When will a jury consider evidence of voluntary intoxication in the context of a specific intent crime?

California, United States of America


The following excerpt is from People v. Ramirez, C087410 (Cal. App. 2020):

A jury may consider evidence of a defendant's voluntary intoxication and its effect on the required mental state to a limited extent. ( 29.4, subd. (b) ["Evidence of voluntary intoxication is admissible solely on the issue of whether or not the defendant actually formed a required specific intent"].) Defendant argues the jury should have been instructed to consider whether his alleged voluntary intoxication prevented him from forming the specific intent to dissuade a witness by force or threat. (People v. Pettie (2017) 16 Cal.App.5th 23, 68-69 [the crime of dissuading a witness by force or threat requires proof of defendant's specific intent].) However, trial counsel could well have decided that such an instruction would have been no help to defendant, as there was scant evidence of defendant's alcohol or drug use at the time he sent the threatening text messages, and no evidence that such alcohol or drug use prevented him from forming the intent necessary for the crime of dissuading a witness.

Page 10

"A defendant is entitled to . . . an instruction [on voluntary intoxication as a defense to a specific intent crime] only where there is substantial evidence of the defendant's voluntary intoxication and the intoxication affected the defendant's 'actual formation of specific intent.' " (People v.

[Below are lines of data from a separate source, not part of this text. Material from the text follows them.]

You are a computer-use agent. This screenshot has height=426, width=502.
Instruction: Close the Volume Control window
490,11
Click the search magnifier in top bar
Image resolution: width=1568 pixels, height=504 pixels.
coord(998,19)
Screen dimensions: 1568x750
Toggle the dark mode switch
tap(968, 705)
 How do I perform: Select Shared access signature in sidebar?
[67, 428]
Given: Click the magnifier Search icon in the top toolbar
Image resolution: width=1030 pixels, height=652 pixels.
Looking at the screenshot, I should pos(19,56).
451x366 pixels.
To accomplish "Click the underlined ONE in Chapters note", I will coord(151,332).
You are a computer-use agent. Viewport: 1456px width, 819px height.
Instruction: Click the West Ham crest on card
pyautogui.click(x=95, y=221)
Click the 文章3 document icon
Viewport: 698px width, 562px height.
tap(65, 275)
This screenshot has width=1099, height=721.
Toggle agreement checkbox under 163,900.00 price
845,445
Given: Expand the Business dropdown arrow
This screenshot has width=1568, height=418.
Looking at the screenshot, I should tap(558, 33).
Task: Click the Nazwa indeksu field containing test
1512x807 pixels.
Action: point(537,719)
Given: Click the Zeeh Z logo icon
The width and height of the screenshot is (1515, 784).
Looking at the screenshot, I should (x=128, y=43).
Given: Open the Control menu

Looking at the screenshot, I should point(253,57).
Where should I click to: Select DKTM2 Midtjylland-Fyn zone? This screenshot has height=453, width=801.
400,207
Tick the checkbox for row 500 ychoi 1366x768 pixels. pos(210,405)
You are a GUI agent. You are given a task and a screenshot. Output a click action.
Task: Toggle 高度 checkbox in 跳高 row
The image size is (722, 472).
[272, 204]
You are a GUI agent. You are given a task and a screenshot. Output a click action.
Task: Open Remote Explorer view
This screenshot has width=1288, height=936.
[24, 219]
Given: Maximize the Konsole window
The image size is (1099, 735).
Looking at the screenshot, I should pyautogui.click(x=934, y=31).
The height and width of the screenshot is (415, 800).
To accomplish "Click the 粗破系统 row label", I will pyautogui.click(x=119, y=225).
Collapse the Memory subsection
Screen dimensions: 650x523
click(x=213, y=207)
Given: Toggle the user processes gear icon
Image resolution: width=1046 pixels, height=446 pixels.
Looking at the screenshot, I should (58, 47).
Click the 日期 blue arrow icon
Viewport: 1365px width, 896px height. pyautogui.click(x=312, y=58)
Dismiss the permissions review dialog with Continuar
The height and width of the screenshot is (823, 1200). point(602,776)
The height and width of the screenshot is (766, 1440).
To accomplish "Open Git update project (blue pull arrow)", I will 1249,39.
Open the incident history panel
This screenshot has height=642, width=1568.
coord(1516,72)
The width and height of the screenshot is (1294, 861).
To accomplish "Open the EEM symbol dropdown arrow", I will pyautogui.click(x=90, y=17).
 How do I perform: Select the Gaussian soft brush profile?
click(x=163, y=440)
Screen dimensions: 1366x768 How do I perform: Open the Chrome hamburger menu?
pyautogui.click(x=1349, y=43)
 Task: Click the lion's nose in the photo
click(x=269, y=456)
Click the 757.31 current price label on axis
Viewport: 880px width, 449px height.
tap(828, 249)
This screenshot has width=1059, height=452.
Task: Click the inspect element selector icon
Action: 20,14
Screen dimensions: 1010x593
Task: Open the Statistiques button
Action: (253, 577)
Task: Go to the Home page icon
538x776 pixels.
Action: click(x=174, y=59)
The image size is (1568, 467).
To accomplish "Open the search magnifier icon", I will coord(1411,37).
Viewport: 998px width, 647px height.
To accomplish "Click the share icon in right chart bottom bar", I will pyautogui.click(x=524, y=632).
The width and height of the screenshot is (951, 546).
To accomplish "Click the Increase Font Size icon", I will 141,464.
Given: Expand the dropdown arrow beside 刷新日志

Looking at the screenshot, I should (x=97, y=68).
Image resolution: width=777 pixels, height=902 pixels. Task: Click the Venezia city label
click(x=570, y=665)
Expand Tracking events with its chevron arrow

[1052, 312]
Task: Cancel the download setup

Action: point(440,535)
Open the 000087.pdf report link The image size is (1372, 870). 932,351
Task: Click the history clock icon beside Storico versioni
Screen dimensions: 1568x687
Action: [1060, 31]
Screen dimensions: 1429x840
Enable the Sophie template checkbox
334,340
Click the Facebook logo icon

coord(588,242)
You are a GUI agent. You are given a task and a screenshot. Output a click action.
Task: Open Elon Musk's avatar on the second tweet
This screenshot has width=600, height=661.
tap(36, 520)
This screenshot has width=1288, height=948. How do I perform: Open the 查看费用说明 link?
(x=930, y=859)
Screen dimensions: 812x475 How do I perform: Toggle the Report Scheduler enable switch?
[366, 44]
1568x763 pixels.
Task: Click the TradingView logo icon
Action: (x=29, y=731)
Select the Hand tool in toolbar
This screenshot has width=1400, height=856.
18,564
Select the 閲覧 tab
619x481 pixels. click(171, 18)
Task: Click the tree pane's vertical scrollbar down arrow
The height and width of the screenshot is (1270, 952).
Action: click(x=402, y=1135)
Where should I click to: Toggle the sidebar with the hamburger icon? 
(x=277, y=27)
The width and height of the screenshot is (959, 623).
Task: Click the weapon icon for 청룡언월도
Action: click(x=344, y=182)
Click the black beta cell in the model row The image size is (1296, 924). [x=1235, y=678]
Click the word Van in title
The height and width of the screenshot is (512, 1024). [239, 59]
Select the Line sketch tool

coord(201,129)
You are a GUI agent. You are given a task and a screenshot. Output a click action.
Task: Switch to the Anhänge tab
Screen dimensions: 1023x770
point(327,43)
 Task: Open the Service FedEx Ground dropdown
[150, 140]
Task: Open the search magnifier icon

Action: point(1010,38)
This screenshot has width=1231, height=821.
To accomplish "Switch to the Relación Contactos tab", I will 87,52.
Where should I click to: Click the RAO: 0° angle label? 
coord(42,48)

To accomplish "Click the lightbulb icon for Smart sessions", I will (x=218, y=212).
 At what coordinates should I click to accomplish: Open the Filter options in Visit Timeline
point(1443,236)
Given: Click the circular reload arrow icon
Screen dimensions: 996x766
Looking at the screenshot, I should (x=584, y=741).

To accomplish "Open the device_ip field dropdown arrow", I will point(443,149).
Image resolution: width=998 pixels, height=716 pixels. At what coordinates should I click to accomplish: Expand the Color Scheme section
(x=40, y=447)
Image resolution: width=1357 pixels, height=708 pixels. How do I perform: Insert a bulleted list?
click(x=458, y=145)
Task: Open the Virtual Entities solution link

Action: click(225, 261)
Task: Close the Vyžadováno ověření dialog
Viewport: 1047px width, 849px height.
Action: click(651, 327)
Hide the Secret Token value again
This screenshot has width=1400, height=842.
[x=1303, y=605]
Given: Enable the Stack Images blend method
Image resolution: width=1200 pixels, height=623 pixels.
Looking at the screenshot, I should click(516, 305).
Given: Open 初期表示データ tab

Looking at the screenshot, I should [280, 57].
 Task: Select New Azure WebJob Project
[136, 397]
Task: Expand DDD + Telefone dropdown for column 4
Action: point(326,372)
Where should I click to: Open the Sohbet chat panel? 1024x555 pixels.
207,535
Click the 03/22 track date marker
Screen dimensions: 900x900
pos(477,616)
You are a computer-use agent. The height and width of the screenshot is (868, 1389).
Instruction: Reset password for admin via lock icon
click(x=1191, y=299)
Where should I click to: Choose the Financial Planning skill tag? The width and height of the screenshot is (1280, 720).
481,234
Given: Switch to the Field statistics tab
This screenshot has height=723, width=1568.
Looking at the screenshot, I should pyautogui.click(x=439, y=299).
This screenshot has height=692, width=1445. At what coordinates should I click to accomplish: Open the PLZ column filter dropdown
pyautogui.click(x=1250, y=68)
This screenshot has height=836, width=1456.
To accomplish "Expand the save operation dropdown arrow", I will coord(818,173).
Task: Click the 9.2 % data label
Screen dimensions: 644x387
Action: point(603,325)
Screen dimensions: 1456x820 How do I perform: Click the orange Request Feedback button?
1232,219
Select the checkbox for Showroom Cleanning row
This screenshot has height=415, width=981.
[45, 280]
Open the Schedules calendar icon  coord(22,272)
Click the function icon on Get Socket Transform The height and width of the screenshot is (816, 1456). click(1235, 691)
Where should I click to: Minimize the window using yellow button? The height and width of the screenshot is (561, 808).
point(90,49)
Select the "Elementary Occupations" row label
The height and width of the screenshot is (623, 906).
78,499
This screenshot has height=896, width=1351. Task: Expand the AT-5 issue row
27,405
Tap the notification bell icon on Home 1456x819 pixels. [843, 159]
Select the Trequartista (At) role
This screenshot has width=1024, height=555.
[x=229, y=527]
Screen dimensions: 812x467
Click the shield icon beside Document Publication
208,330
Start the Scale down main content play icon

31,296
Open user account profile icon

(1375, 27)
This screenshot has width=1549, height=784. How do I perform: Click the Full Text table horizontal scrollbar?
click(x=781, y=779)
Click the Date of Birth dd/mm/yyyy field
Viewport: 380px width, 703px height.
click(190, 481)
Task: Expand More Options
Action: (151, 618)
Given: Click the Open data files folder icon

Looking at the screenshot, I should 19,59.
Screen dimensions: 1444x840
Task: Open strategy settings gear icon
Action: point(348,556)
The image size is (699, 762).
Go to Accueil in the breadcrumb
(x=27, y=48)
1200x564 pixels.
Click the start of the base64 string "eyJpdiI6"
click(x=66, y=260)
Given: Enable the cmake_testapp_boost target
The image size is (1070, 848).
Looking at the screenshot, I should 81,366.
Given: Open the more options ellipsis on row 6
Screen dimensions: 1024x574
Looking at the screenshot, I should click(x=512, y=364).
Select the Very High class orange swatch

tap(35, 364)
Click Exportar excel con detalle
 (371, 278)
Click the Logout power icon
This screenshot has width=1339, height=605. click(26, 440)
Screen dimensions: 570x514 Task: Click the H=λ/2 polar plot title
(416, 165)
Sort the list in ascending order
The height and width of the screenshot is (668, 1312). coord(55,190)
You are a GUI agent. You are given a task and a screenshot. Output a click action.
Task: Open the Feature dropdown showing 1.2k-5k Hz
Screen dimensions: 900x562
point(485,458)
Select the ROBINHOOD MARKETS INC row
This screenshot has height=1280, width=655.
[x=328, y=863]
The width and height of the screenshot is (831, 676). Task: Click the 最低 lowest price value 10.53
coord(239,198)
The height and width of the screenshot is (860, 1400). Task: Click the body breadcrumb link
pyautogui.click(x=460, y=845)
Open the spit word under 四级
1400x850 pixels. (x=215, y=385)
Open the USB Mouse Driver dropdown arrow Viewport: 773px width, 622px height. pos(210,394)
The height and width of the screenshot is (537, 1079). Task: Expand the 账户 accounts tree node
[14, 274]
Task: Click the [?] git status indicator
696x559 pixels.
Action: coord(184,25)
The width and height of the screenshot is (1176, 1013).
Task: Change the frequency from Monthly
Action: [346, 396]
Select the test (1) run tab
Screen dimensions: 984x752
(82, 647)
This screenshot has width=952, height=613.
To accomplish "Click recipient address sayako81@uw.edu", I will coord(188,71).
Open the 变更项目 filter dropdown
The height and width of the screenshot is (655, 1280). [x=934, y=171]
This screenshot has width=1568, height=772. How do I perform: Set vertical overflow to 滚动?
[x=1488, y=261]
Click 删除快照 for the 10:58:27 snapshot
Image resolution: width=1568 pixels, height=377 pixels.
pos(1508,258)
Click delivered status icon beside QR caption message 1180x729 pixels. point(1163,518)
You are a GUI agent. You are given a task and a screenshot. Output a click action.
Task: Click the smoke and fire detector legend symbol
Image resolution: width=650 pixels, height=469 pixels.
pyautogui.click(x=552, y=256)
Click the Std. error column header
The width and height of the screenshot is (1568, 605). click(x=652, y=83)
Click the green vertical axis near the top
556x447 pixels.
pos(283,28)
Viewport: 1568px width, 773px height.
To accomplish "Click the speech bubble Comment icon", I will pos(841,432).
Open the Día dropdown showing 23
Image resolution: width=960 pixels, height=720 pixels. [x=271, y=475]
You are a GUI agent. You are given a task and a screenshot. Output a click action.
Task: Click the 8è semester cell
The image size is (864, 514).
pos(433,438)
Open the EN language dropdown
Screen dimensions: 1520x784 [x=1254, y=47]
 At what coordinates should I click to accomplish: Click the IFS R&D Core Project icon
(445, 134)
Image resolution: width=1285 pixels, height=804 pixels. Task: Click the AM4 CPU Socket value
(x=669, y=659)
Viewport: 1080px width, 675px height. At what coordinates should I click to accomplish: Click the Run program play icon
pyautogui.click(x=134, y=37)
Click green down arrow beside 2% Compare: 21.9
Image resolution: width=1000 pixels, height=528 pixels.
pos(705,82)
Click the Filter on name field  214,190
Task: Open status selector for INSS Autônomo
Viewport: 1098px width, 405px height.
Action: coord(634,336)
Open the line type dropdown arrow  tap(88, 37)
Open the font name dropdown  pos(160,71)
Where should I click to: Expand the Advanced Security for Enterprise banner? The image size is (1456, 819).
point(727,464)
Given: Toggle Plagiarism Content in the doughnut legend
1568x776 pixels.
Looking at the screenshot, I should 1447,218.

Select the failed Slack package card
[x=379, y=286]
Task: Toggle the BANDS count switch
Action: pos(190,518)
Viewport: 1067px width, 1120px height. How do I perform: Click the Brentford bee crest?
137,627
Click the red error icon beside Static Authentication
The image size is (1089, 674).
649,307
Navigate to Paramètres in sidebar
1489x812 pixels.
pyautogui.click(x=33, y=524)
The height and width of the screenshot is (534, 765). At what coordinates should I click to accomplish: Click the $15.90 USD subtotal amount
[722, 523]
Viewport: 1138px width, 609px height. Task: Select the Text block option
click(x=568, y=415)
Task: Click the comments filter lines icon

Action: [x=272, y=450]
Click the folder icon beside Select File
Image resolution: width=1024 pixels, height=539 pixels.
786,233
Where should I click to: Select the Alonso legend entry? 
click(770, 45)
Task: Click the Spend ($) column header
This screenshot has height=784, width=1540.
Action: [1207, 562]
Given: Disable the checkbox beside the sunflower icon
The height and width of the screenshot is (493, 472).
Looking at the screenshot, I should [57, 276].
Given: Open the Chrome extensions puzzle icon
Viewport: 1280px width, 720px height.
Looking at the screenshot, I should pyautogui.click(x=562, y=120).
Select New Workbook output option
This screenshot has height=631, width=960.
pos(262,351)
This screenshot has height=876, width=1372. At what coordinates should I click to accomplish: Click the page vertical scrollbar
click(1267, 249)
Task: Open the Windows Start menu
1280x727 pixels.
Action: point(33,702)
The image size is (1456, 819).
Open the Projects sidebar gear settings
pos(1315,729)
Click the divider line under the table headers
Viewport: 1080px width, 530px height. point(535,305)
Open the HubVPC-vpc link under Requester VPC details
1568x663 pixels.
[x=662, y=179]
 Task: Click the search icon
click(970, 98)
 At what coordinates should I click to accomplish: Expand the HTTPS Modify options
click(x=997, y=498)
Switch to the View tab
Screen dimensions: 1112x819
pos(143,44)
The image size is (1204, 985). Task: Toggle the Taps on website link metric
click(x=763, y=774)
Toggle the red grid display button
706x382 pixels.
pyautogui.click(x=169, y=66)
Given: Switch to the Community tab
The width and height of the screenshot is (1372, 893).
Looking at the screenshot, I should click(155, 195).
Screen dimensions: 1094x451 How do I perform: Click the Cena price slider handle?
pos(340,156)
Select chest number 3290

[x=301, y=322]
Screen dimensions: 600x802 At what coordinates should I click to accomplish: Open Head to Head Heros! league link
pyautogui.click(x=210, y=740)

Williams (1997) 16 Cal.4th 635, 677.) Merely showing that defendant consumed alcohol or drugs before committing a crime, without evidence of their effect on him, would have been insufficient to warrant an instruction on voluntary intoxication. (Id. at pp. 677-678 [even if evidence of the defendant's voluntary intoxication was "substantial," the instruction was properly denied because "there was no evidence at all that voluntary intoxication had any effect on defendant's ability to formulate intent"].)